In this month’s Discovering Britain #trail, Laura Cole explores Coed Felinrhyd, an ancient rainforest hidden in North Wales
The forest looks like it’s on something – extra fertiliser, steroids, or a mysterious science-fiction chemical? Being tucked away beyond Maentwrog Power Station, a humming 30MW hydropower plant, only adds to this feeling of an experiment gone wrong, or wonderfully right
At Coed Felinrhyd the plants are intense. All around, young ferns uncurl their seahorse-heads from clumps of moss, which have grown so big and fleecy they could almost sprout legs and frolic away. Oak trees hold tight fistfuls of their new leaves – shocks of neon and yellow against the dark backdrop of the gorge. There is rain from above, a stream hissing below, and everything in-between is sopping wet. ‘It is a genuine #temperate #rainforest,’ says Kylie Mattock, who manages the forest for the Woodland Trust.

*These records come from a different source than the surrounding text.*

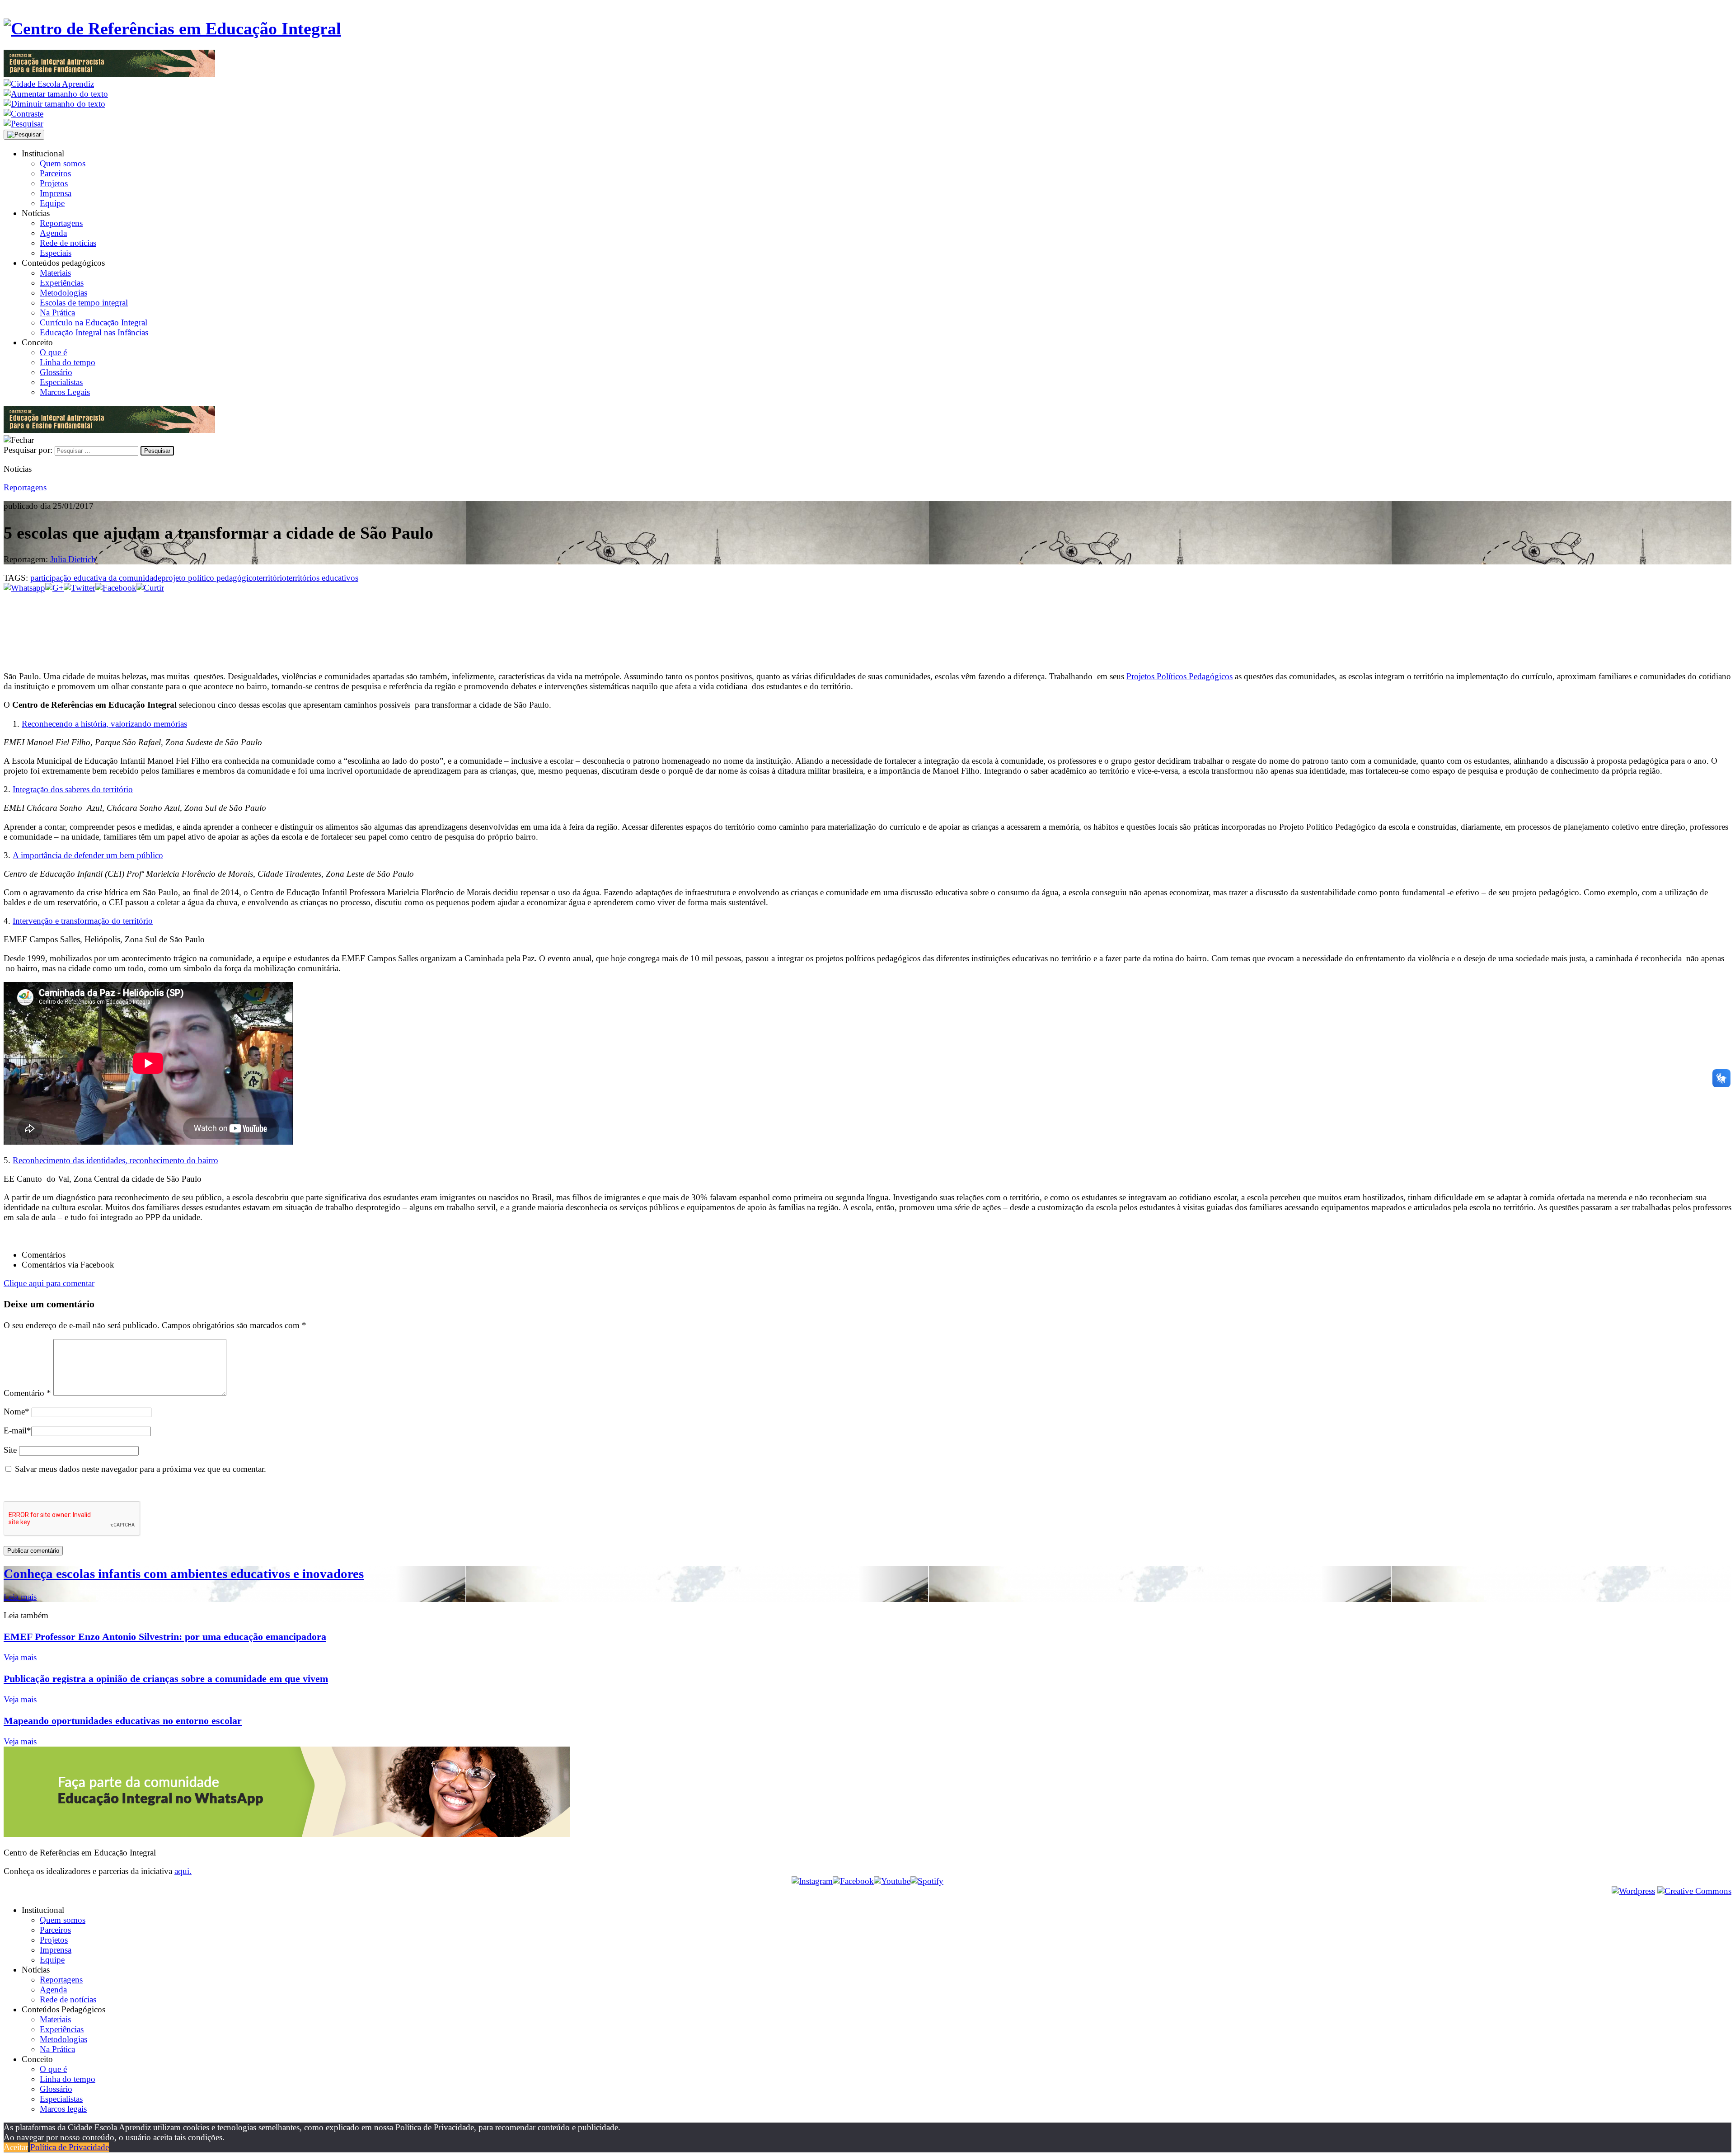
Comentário (27, 1393)
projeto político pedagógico (209, 577)
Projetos (54, 183)
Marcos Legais (65, 392)
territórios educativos (322, 577)
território (271, 577)
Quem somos (62, 163)
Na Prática (57, 312)
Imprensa (55, 193)
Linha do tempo (67, 362)
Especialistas (61, 382)
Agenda (53, 233)
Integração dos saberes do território (73, 789)
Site (10, 1450)
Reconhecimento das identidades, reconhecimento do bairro (115, 1160)
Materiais (55, 272)
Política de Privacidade (69, 2147)
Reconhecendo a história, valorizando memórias (104, 723)
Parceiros (55, 173)
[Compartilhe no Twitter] (79, 587)
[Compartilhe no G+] (54, 587)
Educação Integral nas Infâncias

Forests like this would once have covered the western seaboard of Europe but now are extremely rare habitats on the continent. In the UK, fragments exist on the steep sides of rivers and gorges, away from the pressure of grazing and deforestation. Parts of these woods are so untouched, the hazel and sessile oak are thought to have been growing uninterrupted since the end of the last Ice Age.